Task goal: Everything from the line with "Open the Hierarchy command panel tab" to the final line of the entries is to be set down exactly, except the pictures.

-=-=-=-=-

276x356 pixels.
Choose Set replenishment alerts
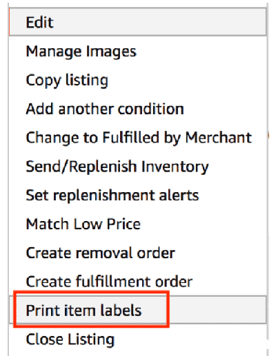(x=137, y=196)
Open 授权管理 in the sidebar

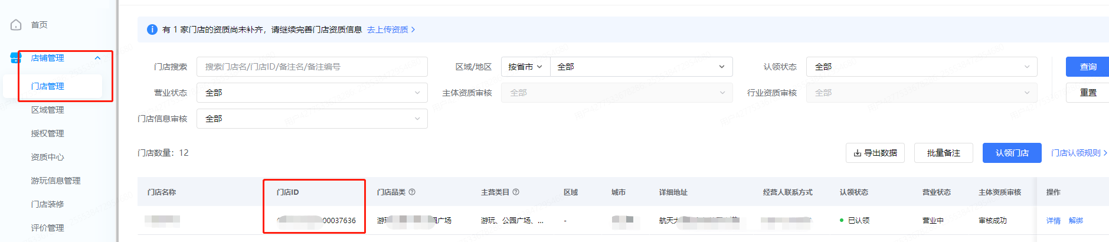tap(47, 133)
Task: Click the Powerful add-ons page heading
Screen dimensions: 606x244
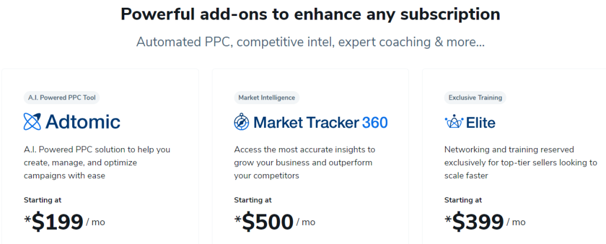Action: pos(310,14)
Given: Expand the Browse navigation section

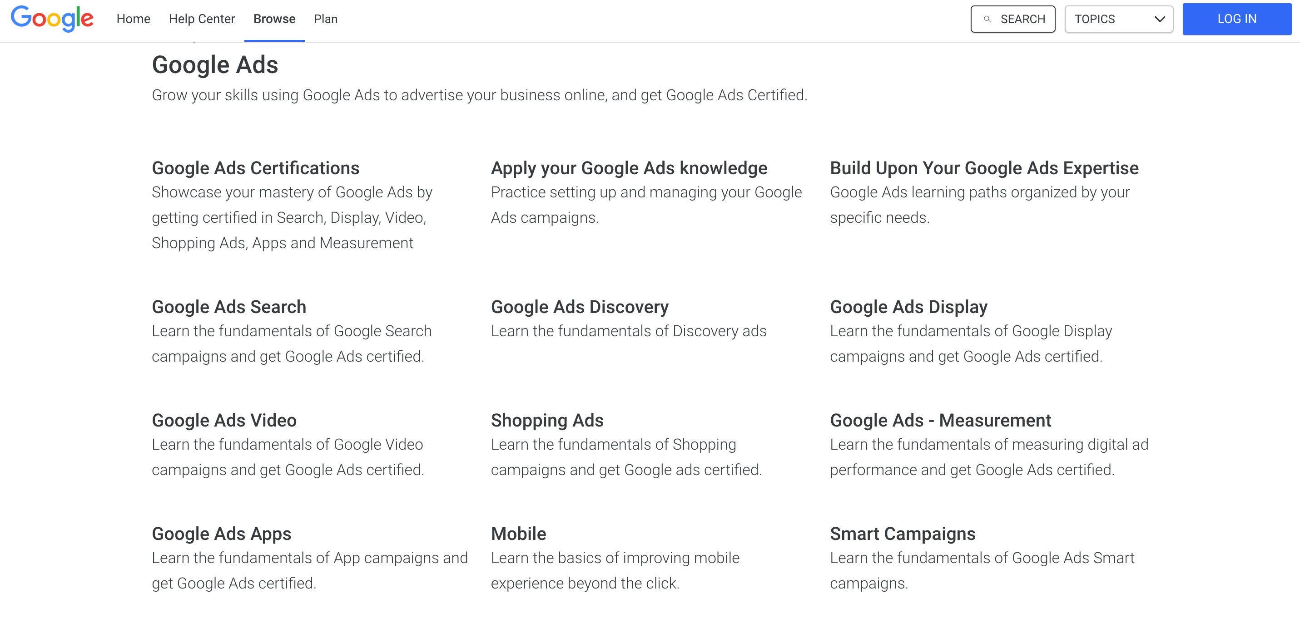Looking at the screenshot, I should [x=274, y=18].
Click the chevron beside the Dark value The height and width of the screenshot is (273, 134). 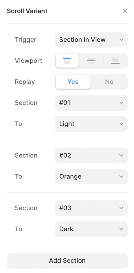click(x=121, y=229)
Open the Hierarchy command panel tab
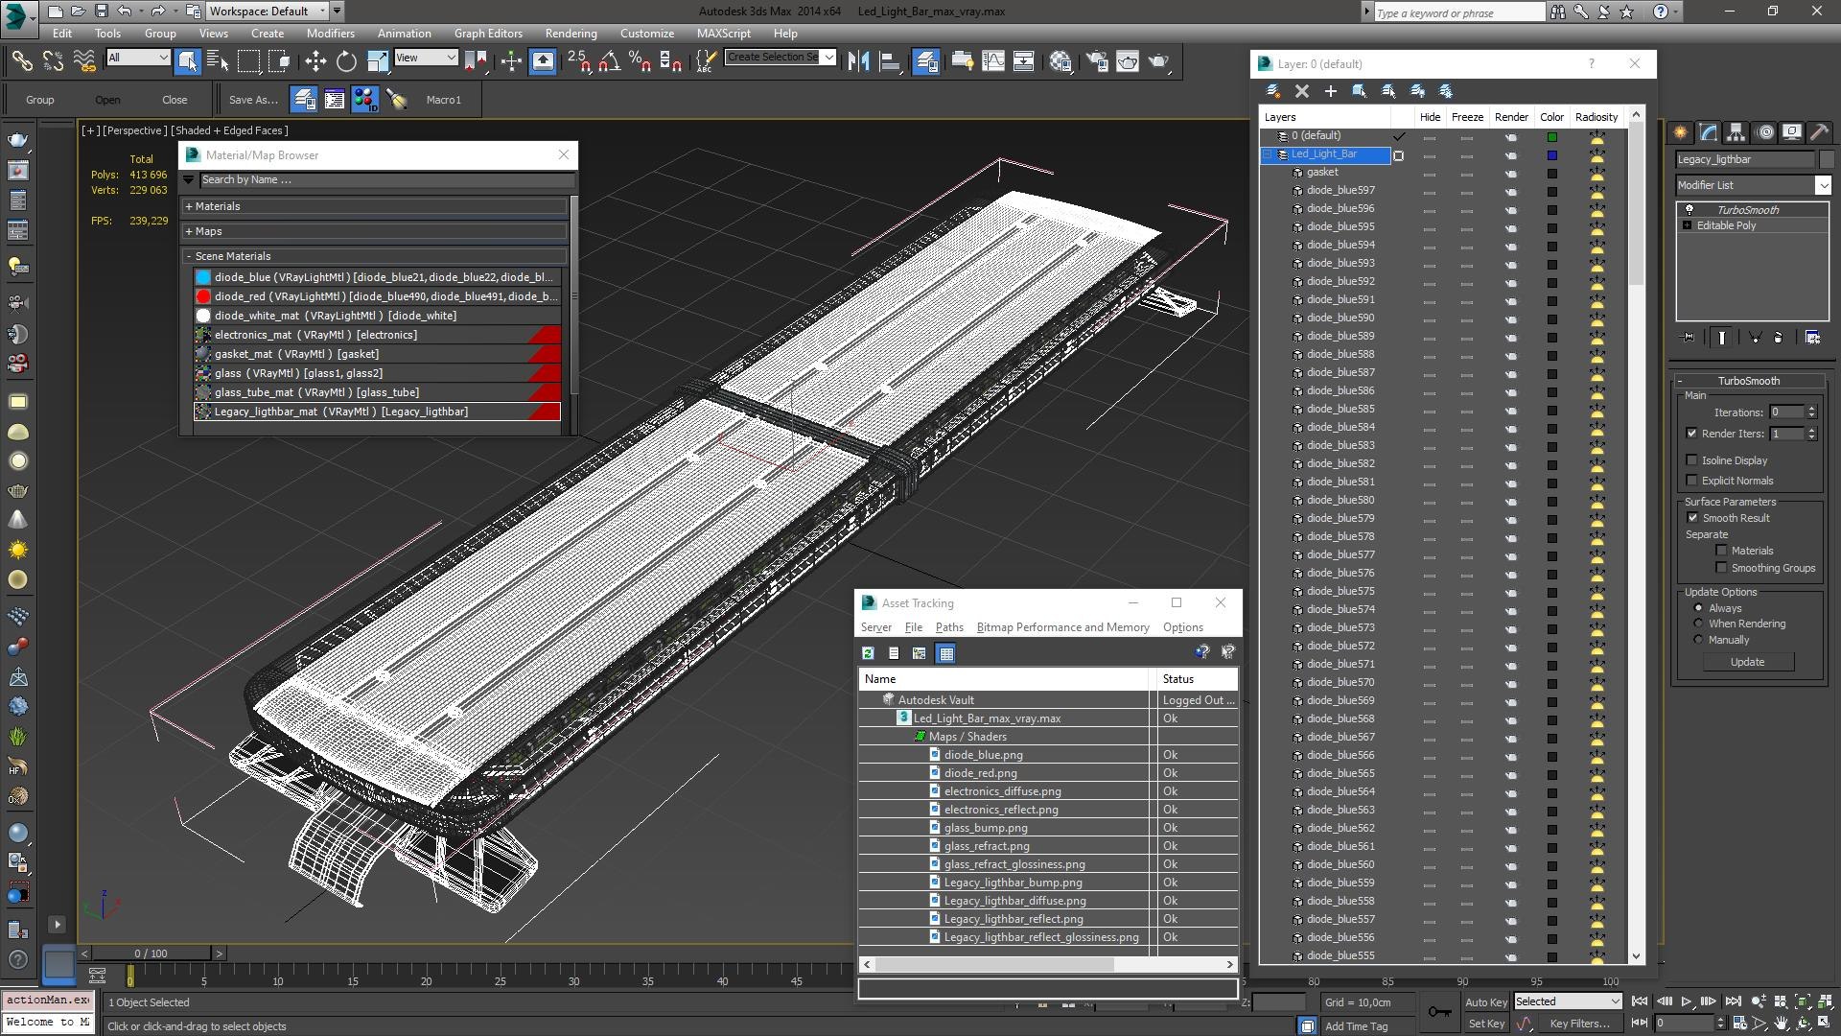 (x=1736, y=132)
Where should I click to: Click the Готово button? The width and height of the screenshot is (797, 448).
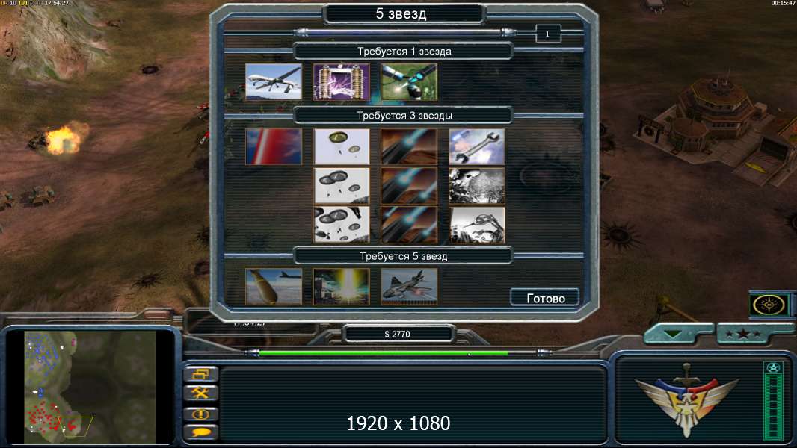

-=-=-=-=-

Task solution:
Open the Hierarchy command panel tab
 (x=1736, y=132)
Where should I click to: Click the Готово button? The width and height of the screenshot is (797, 448).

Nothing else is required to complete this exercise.